(Saved entries)
----------------

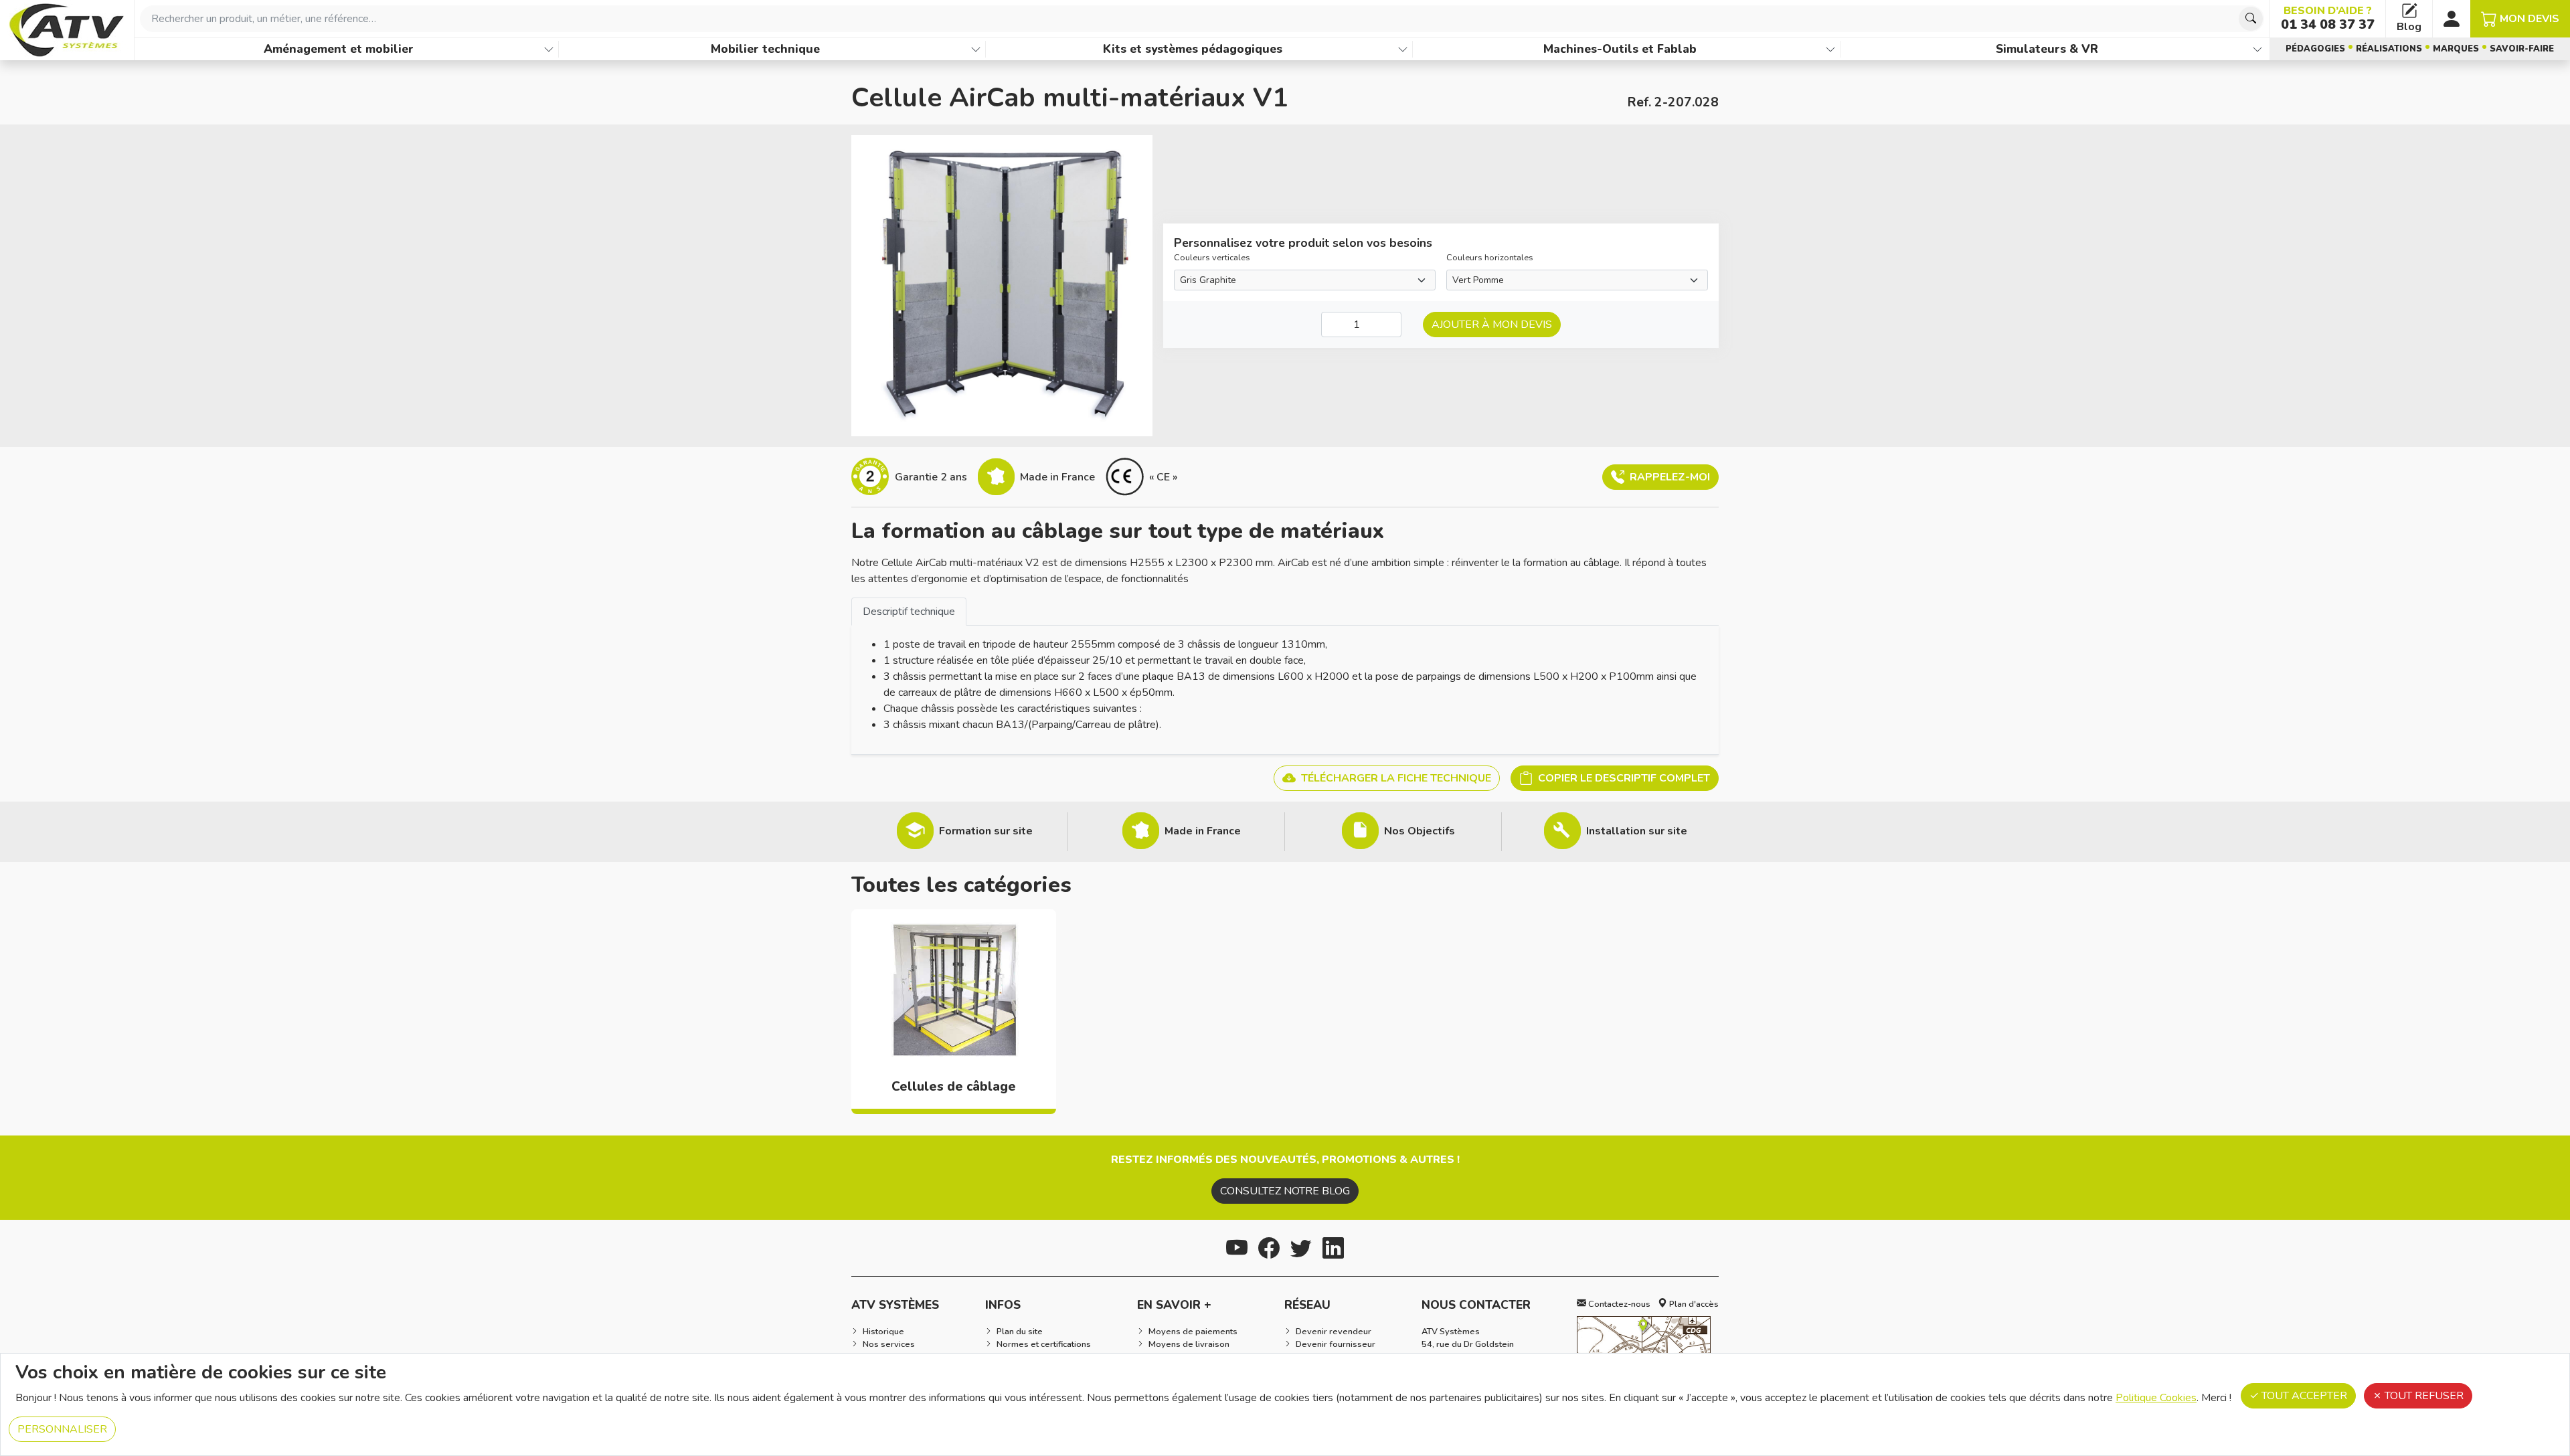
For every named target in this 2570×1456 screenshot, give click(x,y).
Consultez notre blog (1285, 1191)
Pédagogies (2315, 49)
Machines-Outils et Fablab (1620, 49)
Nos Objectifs (1419, 831)
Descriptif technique (909, 611)
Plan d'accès (1693, 1304)
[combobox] (1202, 18)
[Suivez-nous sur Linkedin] (1333, 1246)
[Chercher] (2251, 19)
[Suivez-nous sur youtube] (1237, 1246)
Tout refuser (2423, 1395)
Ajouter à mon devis (1492, 324)
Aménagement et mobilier (339, 49)
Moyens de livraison (1188, 1344)
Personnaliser (62, 1429)
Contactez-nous (1618, 1304)
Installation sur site (1636, 831)
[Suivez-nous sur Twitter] (1301, 1246)
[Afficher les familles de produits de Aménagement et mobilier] (548, 49)
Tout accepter (2303, 1395)
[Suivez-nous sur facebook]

----------------

Exercise details:
Show all lines in the entries above where the word "nous" appears.

Result:
[Suivez-nous sur Linkedin] (1333, 1246)
[Suivez-nous sur youtube] (1237, 1246)
Contactez-nous (1618, 1304)
[Suivez-nous sur Twitter] (1301, 1246)
[Suivez-nous sur facebook]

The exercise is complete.